Now the definitions of 'predominantly conscientious' act, and of the two kinds of 'semi-conscientious' act, all have the following peculiarity. They all involve the notion of what would have happened if certain conditions had been other than they in fact were. This notion of the consequences of unfulfilled conditions always enters whenever the question of sufficiency and dispensability is raised. It follows that an individual can seldom be rationally justified in feeling a very strong conviction that an action of his was conscientious; for, in order to decide this question, he has to form an opinion as to how he would have acted in the absence of certain motive-components which were in fact present. It seems to me that a fortiori it must be almost impossible for anyone to decide rationally as to whether another person's action is conscientious or not.
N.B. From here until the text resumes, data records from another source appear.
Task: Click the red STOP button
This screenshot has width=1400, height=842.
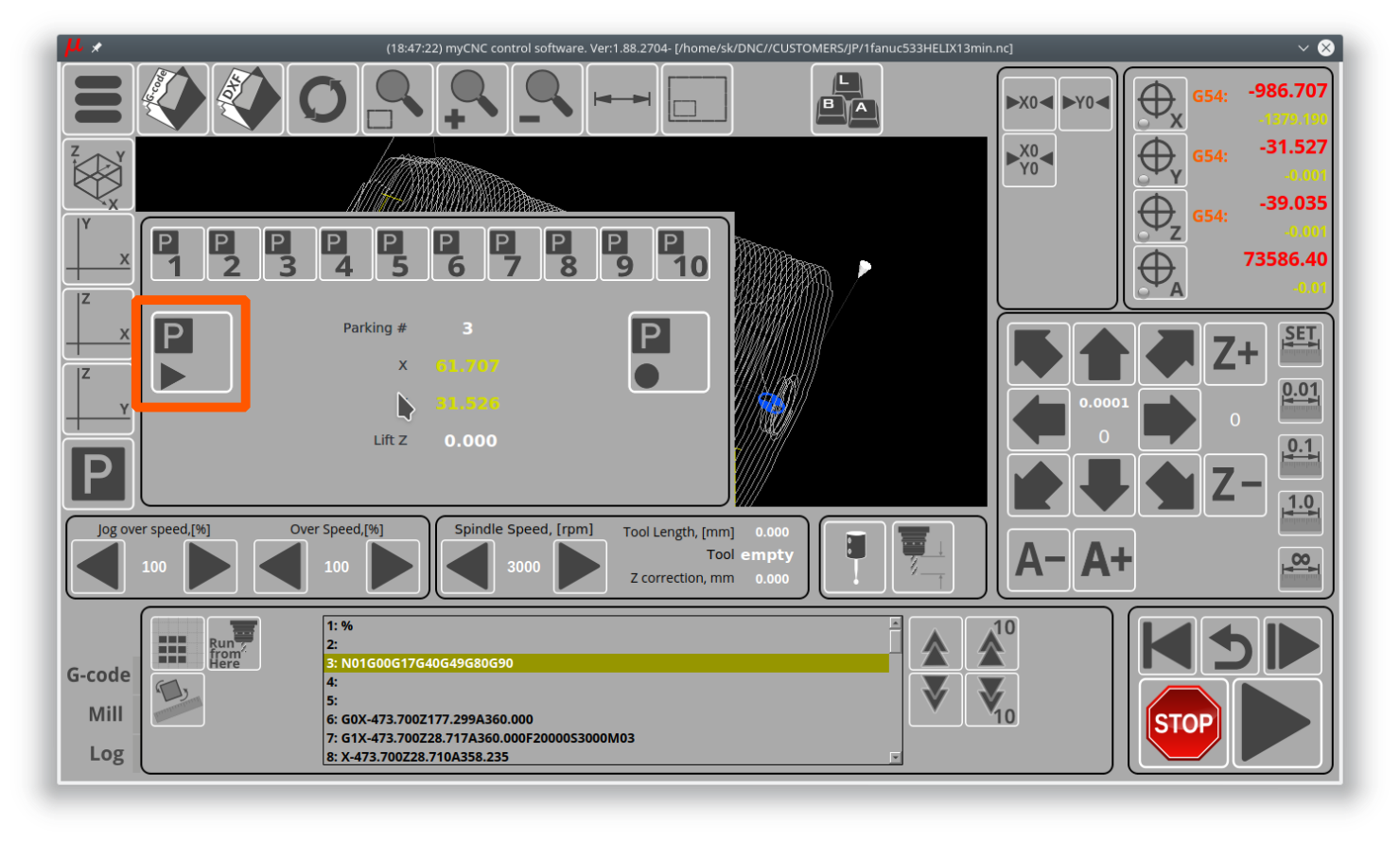Action: coord(1182,724)
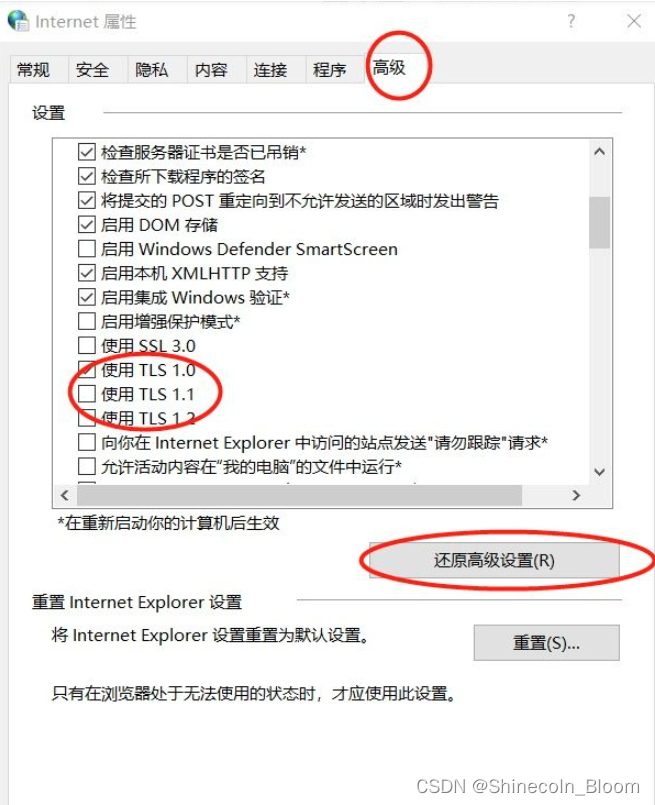This screenshot has width=655, height=805.
Task: Toggle 启用增强保护模式 checkbox
Action: click(x=87, y=321)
If I am right in this, the Tribunals have been given a task which is, from the nature of the case, incapable of being satisfactorily performed. This, so far as it goes, is a strong ground against allowing exemption from military service on grounds of conscience and against setting up Tribunals at all. There are, no doubt, other reasons which point in the opposite direction; and Parliament has decided that, in the present state of public opinion in England, the balance of advantage is in favour of allowing exemption on such grounds, and has therefore set up Tribunals to consider claims. It only remains for us to watch with sympathy and interest the efforts of these well-meaning men to deal with questions to which God alone can know the answer.